On May 31, 2006, Engineering and Operations personnel concluded that previous failures of the permissive switch to pass the TS Allowable Value in 2004, 2005 and 2006 might have incorrectly assumed that the failures occurred at the time of discovery based on the failure history. A further evaluation was conducted which concluded that the cause of the permissive switch historic failures was the result of a knowledge-based awareness by technicians performing the calibration of the switches that using smaller step changes during calibration can result in improved accuracy of the setpoint. The TS surveillance failures were classified as failures to meet the TS Allowable Value for a period that exceeded the TS Allowed Outage Time based on the firm evidence provided in this evaluation.
These events are being reported in accordance with 10 CFR 50.73(a)(2)(i)(B), "Any operation or condition which was prohibited by the plant's Technical Specifications.
C. Cause of Event:
The apparent cause of the switch failures was a knowledge-based awareness by technicians performing the calibration of the switches that using smaller step changes during calibration can result in improved accuracy of the setpoint.
Reactor Steam Dome Pressure-Low permissive switch "B" has two micro switches (i.e., SW-1 and SW-2) inside, with both set at 336 psig. The permissive switch is a mechanical design with shoulders on cams activating the two micro switches at the setpoint. With both micro switches, SW-1 and SW- 2, having the same setpoint, the two micro switch mechanisms interact with each other. Therefore, adjustments to one micro switch may affect the setting of the other micro switch.
After each of the TS surveillance failures identified above, the micro switch appeared to operate as designed and was capable of being reset to the TS Allowable Value. Additionally, when permissive switches that failed the TS surveillance were tested by other facilities, the switches produced acceptable and repeatable results. As a result of this, the causes of the TS surveillance failures were indeterminate and were assumed to have occurred at time of discovery.
The evaluation conducted after May 31, 2006 focused on the possible causes of the historic failure rate. The evaluators reviewed the permissive switch manufacturer's recommendations contained in `ITT Barton Models 288A and 290A/B Differential Pressure Indicating Switches Installation and Operation Manual." The manufacturer advised in the manual that small step changes be used to calibrate and test the switch. Additionally, the manufacturer recommended smaller step changes be used if improved accuracy is needed. The use of small step changes and the rate at which pressure is changed, were left to the skill of the craft.
The DNPS evaluators reviewed the overall performance of DNPS technicians in calibrating various plant instruments and determined their performance to be satisfactory. DNPS technicians were requested to perform a calibration of the permissive switch specifically using the vendor recommended small step and rate changes. The permissive switch performed as designed and was capable of meeting TS surveillance requirements. The evaluation reviewed the training and the existing plant procedure, DIS 1500-01, "Reactor Low Pressure (350 PSIG) ECCS Permissive," used to calibrate the permissive switch. It was identified that both did not adequately address the vendor's recommendations for switch calibration to use small step and rate changes to calibrate and test the switch. DNPS's program incorrectly relied too heavily upon the skill of the craft for the calibration of these micro switches, which have unusual sensitivity to calibration technique. These deficiencies resulted in poor setpoint repeatability and the historic TS Allowable Value failures.

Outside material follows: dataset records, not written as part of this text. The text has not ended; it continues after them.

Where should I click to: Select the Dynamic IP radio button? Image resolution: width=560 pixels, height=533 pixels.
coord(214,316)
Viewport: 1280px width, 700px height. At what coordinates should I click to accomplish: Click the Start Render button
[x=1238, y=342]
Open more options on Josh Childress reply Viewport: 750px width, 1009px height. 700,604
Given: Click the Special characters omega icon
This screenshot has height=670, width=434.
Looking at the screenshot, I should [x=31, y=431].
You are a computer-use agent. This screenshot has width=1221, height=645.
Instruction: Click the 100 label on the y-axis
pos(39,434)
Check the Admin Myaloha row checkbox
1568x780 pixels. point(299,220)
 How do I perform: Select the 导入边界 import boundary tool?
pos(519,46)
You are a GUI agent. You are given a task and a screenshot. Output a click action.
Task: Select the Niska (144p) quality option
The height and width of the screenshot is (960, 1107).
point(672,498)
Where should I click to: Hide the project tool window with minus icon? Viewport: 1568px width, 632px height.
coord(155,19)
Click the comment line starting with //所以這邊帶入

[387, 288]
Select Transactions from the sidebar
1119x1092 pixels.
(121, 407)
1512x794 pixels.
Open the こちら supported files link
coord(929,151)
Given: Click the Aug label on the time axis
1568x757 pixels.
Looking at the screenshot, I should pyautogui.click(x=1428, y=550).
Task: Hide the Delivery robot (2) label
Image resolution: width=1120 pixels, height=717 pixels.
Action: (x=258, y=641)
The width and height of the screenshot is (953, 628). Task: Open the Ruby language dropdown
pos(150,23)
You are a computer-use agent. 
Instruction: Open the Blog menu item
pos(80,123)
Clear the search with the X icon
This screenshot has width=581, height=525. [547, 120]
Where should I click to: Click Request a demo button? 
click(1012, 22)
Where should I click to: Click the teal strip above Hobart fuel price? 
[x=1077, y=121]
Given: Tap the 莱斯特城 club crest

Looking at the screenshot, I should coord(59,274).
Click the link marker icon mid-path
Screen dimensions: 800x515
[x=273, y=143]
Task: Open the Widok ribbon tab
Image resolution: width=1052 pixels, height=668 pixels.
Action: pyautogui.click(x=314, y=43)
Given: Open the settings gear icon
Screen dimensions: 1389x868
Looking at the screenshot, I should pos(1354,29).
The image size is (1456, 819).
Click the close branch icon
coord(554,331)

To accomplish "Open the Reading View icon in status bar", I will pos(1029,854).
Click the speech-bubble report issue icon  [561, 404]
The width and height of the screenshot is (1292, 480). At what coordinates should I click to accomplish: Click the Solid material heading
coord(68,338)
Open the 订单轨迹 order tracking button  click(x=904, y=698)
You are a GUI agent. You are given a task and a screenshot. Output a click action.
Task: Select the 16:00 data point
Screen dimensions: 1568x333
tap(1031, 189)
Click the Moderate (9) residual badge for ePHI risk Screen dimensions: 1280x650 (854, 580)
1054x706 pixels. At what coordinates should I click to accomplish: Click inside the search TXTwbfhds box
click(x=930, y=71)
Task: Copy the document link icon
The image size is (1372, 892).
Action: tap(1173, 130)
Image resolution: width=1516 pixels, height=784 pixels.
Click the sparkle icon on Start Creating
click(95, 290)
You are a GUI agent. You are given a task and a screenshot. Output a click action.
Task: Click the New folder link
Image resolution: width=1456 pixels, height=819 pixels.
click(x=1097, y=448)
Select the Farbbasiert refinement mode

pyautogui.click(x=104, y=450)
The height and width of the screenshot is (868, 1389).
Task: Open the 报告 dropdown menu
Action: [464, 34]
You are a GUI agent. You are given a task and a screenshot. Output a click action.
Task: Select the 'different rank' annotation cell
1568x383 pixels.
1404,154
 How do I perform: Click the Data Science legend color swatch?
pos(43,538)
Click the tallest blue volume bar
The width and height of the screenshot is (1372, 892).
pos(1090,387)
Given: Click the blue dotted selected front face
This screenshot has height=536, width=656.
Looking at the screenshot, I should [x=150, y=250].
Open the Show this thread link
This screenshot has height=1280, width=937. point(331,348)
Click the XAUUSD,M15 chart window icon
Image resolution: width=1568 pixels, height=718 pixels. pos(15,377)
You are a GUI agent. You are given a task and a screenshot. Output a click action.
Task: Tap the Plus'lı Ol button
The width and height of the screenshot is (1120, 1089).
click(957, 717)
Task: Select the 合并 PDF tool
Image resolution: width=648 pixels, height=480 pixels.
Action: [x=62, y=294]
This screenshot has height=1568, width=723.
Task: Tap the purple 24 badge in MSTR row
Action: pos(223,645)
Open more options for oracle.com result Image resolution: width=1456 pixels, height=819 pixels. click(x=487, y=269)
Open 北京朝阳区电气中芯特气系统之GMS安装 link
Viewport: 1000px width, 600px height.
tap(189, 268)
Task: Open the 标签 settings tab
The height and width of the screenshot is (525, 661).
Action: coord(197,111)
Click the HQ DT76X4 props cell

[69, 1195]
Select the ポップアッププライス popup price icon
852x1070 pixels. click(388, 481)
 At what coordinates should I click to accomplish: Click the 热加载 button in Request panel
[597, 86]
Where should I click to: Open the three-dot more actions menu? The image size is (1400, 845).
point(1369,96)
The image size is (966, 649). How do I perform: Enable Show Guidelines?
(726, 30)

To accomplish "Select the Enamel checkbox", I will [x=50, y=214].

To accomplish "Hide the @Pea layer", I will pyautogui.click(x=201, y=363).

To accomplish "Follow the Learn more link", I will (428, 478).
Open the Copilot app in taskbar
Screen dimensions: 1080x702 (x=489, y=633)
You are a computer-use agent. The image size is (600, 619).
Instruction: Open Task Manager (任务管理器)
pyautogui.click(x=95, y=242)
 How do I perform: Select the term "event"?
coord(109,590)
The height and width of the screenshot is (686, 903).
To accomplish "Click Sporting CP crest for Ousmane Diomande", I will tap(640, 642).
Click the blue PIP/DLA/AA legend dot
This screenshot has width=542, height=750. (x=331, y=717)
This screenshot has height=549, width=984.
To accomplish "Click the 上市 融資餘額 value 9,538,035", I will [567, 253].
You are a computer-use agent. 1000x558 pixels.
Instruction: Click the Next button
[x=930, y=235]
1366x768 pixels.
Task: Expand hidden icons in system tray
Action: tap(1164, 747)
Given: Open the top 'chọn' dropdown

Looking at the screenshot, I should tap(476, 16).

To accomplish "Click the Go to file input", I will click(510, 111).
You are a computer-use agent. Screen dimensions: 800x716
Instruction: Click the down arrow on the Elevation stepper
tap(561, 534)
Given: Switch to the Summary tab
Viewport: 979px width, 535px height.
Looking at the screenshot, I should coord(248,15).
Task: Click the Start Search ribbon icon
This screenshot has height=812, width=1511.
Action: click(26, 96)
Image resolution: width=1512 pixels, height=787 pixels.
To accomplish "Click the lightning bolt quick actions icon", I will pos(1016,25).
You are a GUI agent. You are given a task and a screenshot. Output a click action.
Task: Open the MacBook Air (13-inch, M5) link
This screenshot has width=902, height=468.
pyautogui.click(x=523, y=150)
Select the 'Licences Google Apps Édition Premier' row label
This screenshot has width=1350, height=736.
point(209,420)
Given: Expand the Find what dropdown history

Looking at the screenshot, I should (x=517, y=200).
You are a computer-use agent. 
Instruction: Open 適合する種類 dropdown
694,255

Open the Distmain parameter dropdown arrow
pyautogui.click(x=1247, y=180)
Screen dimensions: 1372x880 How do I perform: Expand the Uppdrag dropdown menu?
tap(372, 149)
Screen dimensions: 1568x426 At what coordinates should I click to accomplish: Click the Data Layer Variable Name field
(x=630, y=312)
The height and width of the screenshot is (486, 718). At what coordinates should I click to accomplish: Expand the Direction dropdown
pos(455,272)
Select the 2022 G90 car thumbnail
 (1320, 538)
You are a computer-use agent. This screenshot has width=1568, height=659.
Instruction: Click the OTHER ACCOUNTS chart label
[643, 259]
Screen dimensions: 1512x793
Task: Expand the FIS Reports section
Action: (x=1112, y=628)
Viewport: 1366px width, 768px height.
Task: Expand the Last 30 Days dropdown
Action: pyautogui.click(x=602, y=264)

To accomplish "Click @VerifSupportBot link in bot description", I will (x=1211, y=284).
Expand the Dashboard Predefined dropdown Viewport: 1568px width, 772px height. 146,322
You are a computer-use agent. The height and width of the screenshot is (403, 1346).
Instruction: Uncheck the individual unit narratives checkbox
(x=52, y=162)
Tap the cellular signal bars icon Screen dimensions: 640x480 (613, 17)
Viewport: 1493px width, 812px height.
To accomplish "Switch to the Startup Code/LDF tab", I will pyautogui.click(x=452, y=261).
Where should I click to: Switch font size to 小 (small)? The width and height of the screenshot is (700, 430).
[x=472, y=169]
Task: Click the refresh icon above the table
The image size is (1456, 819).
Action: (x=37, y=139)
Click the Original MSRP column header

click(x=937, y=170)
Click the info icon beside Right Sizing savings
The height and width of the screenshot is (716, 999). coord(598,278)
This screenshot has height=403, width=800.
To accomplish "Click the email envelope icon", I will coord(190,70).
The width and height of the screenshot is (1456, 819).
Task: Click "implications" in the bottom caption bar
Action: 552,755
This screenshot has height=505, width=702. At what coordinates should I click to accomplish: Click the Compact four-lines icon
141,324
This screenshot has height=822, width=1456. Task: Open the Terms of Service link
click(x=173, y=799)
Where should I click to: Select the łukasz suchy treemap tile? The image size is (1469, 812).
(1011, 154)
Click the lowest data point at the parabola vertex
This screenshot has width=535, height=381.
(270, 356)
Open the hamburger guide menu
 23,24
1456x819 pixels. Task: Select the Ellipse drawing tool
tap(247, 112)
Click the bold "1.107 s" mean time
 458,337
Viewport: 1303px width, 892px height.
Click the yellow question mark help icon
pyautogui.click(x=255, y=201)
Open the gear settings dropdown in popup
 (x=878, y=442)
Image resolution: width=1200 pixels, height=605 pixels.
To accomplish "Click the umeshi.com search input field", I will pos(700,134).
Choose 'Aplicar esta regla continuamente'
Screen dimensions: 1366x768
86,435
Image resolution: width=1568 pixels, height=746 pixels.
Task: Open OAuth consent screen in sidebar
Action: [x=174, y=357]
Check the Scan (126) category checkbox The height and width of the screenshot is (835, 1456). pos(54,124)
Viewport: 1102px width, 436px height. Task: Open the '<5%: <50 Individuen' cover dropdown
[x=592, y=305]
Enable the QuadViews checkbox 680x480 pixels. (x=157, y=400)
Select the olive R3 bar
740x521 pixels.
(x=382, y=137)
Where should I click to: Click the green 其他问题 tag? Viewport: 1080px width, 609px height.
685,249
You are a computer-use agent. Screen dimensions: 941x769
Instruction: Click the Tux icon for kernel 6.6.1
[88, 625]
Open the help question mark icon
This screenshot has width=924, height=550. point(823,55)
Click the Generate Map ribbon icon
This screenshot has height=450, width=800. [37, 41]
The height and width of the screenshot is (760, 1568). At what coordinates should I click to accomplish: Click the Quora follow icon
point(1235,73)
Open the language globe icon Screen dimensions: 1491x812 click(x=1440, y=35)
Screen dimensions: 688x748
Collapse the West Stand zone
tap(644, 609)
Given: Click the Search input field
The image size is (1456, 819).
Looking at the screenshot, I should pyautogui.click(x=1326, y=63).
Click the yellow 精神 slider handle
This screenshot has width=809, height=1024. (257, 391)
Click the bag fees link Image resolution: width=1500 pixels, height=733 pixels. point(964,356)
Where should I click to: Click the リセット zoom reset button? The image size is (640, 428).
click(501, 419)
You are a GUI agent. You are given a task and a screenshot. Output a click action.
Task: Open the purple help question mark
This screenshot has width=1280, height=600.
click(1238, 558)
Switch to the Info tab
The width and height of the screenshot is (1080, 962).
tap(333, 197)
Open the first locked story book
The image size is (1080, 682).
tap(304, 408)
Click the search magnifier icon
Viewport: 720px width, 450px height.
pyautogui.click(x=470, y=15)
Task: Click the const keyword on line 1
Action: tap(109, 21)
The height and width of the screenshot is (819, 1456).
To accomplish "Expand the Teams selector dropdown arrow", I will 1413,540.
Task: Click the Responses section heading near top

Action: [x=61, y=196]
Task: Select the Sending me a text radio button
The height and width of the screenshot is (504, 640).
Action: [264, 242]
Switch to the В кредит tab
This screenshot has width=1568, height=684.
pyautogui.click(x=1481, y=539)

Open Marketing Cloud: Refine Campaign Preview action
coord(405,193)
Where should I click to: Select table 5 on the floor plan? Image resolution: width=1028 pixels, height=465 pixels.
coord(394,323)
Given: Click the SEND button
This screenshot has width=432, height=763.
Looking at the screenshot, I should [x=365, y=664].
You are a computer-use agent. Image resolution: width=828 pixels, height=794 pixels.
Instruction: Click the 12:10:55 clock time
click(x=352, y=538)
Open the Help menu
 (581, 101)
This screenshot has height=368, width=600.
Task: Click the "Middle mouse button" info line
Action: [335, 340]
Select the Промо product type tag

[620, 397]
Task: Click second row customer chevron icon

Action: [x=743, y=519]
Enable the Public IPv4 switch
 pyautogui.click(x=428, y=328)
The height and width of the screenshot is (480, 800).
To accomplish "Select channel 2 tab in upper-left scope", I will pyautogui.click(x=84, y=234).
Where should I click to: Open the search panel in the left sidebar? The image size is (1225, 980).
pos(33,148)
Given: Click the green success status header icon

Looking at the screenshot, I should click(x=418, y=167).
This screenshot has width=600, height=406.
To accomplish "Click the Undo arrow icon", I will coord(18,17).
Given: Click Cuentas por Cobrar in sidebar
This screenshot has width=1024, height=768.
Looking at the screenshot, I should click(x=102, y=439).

Additionally, the evaluation conducted after May 31, 2006, reviewed the cause of why the issue of repeat failures of the Unit 2 Reactor Steam Dome Pressure-Low permissive switch "B," was not evaluated previously. In May 2000, DNPS approved for site use procedure ER-AA-520, "Instrument Performance Trending," Revision 0. Additionally, in July 2002, DNPS approved for site use procedure ER-AA-2030, "Conduct of Plant Engineering Manual," Revision 0. The procedures implemented an instrument trending program for DNPS Engineering personnel that divided the responsibility of equipment trending between Design and Plant Engineering personnel. A review of the implementation of these procedures discovered that procedure responsibilities assigned to Plant Engineering personnel were not being implemented as required. This was the major contributor for the failure to perform an earlier evaluation of the repeat failures of the Unit 2 Reactor Steam Dome Pressure-Low permissive switch "B.
D. Safety Analysis:
The safety significance of the event is minimal. Unit 2 Reactor Steam Dome Pressure-Low permissive switch "A", PS 2-0263-52A, was operable and capable of permitting the safety function of the CS and LPCI to be performed when switch "B", PS 2-0263-52B, was assumed to be inoperable.
Additionally, Unit 2 Reactor Steam Dome Pressure-Low permissive switch "B" would have functioned to permit the operation of the CS and LPCI but at a lower pressure than allowed by TS and assumed in accident analyses (i.e., approximately 40 psig). Therefore, the consequences of this event had minimal impact on the health and safety of the public and reactor safety.
E. Corrective Actions:
The Unit 2 Reactor Steam Dome Pressure-Low permissive switch "B" calibration was performed and confirmed acceptable on June 2, 2006, prior to its scheduled quarterly test frequency.
The frequency of performing the quarterly TS Surveillance on Unit 2 Reactor Steam Dome Pressure- Low permissive switch "B" has been reduced to 31 days to confirm the actions being taken to correct the calibration issue.
A training package will be prepared for DNPS instrument technicians to provide enhanced training in calibrating the Reactor Steam Dome Pressure-Low permissive switch. The training will be implemented during the next instrument training cycle.
The apparent cause of the failure to adequately calibrate the Reactor Steam Dome Pressure-Low permissive switch will be reviewed with instrument maintenance personnel and the method to be used during the calibration will be re-enforced with the personnel.
Procedure DIS 1500-01 will be revised to include additional guidance on calibrating the Reactor Steam Dome Pressure-Low permissive switch.
A training package will be prepared for Plant Engineering personnel on their procedural responsibilities as described in procedure ER-AA-520. Additionally, all Plant System Manager and First Line Supervisors will review ER-AA-520 and ER-AA-2030, and affirm their understanding of procedural requirements for monitoring, trending and identification of recurring instrumentation problems.
F. Previous Occurrences:
A review of DNPS Licensee Event Reports (LERs) for the last three years identified six LERs associated with training or procedure issues.
of Instrument Sensing Lines." The LER identified inadequate procedure guidance in backfilling instrument sensing lines.
Subsequent Discovery Of Inoperability Of The Units 2 And 3 High Pressure Coolant Injection System." The LER identified inadequate procedure guidance for swapping the Main Turbine lube oil coolers.
Damper Failure To Close." The LER identified inadequate procedure guidance contained on an enclosed figure use to restore the system after a temporary modification.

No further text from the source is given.